Need a 4K, ultrawide, G-Sync, 30Hz, TN, Quantum dot monitor? You most likely don’t, but it can be tricky to figure out what you actually need when searching for a monitor.
Even if you’ve got the perfect monitor, and you just want to know more about the tech, our guide is a great place to start your research.
- Resolution: The amount of pixels available to display an image on the monitor, traditionally measured in height and width.
- Size: The diagonal size, in inches, of the screen itself.
Refresh rate: How many times the monitor refreshes the image within one second.
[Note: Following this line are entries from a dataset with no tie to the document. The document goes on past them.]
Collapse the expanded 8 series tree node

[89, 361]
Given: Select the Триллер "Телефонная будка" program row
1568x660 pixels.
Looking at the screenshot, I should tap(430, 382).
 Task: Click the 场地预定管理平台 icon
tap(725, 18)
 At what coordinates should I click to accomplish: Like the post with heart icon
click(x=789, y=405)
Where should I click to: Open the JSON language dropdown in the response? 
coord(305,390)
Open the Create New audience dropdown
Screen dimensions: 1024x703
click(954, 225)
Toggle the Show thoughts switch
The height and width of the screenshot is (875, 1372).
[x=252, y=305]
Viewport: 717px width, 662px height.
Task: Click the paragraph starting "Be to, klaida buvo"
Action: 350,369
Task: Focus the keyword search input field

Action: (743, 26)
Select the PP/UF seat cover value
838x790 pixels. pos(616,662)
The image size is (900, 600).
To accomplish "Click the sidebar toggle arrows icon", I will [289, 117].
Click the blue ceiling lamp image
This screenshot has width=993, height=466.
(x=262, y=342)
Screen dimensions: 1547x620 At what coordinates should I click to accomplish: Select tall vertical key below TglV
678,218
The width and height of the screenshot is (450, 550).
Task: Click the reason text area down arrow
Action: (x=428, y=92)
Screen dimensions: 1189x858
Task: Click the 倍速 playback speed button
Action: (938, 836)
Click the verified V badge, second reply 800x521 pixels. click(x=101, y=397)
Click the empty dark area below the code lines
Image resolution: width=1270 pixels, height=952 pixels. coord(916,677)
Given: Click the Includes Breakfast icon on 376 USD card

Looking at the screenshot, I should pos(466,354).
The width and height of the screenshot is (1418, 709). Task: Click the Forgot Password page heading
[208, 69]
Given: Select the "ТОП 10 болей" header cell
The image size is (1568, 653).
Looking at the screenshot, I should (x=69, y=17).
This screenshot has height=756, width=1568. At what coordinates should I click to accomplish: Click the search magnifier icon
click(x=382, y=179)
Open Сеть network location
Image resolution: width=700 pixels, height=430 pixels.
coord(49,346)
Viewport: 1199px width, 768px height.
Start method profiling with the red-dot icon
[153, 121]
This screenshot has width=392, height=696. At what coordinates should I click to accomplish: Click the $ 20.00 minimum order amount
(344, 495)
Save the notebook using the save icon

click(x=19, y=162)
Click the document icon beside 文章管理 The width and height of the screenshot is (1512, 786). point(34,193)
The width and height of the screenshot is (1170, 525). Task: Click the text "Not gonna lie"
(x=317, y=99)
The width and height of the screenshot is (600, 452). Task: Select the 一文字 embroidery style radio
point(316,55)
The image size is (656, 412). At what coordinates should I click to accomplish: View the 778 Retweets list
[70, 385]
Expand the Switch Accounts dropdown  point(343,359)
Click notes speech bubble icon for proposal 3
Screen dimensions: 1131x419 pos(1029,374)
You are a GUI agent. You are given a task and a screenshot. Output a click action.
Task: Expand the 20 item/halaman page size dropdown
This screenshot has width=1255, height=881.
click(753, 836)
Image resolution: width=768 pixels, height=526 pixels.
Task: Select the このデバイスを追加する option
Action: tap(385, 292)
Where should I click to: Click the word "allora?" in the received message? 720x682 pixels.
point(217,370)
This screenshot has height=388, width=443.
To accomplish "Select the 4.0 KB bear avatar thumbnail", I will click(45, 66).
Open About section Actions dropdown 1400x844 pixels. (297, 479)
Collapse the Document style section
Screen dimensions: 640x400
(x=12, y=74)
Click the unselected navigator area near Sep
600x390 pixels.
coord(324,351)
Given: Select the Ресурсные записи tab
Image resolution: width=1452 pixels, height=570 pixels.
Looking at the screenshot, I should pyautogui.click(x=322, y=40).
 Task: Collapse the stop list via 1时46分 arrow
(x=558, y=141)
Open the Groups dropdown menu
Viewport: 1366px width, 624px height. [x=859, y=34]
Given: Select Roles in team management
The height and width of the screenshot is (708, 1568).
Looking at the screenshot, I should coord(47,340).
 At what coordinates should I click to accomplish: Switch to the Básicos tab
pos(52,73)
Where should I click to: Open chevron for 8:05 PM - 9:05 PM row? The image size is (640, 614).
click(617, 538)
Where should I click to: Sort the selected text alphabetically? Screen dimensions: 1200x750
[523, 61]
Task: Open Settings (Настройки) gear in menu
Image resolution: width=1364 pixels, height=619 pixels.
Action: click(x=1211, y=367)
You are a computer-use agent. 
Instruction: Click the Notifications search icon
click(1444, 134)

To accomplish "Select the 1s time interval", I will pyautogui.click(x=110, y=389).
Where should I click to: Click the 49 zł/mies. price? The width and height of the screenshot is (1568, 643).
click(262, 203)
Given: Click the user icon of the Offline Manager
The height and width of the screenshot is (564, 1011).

The standard is 60Hz, but it can be up to 240/480Hz.
- Response times: How quickly the pixels change to the new information given to them - low response times leads to ghosting and motion blur.
- IPS: In plane switching offers the best colours and excellent contrast levels too, but can suffer from weaker black reproduction. Originally made by LG, they own the IPS branding, which has meant Samsung, and latterly AU Optronics, have had to create their own IPS-like tech – branded Plane to Line Switching (PLS) and Advanced Hyper Viewing Angle (AHVA) respectively. But all three essentially offer the same thing.
- VA: Vertical Alignment is the next step up, and is actually quite an advance over, TN. You get much better colours and the viewing angles are excellent too. VA panels also generally offer the best black levels too, even over IPS screens.
- TN: Twisted Nematic panels are the cheapest, and most common, type of display tech and, for the most part, it shows. Monitors using TN suffer from poor viewing angles (leading to weird colouration if you’re not sat directly in front), poor colour reproduction across the board, and a general washed-out look. Some, however, prefer them because of their quicker refresh rates and response times. But they’re wrong.
- G-Sync: Nvidia's frame synchronising tech, which uses proprietary hardware to allow the monitor and GPU to sync up perfectly, only showing a new frame once the GPU has one ready in the buffer. Allows frames to be kept perfectly in sync regardless of the frame rate, but adds a premium onto monitors because of the extra Nvidia hardware module.
- FreeSync: AMD's non-hardware based version allows the monitor and GPU to sync up, again only showing a new frame once the GPU has one ready in the buffer. It links in with DisplayPort’s Adaptive Sync technology making it essentially free for monitor makers to add into their displays.
- sRGB: Colour space standard used by professionals.
- Adobe RGB: Colour space standard used by professionals.
- OLED: Organic light-emitting diodes are self-emissive meaning the panels don’t require any backlighting, which means they can be incredibly thin. That also means they can display almost totally black screens when on, which means that, despite not reaching the peak luminance of others, they have incredible contrast levels. They can also deliver very fast refresh and response times too. They’re also very difficult (read: expensive) to produce so there are very few manufacturers able to make them.
- LED LCD: The traditional liquid crystal display uses a backlight made of many little LEDs to shine through the crystals and project the image.
- Quantum dot: The quantum dot filter sits above the panel, widening the available colour gamut. Improves backlighting by removing need for white LED backlights - produces better colours, better contrast, higher brightness, and reduced power usage.
- Aspect ratio: The aspect ratio is the relation of width to height and is shown as 4:3 or 16:9 for standard or widescreen aspect ratios, and 21:9 for the ultrawide aspect ratio.
- Ultrawide: Denotes much wider aspect ratios using increased width, such as 32:9 and 21:9.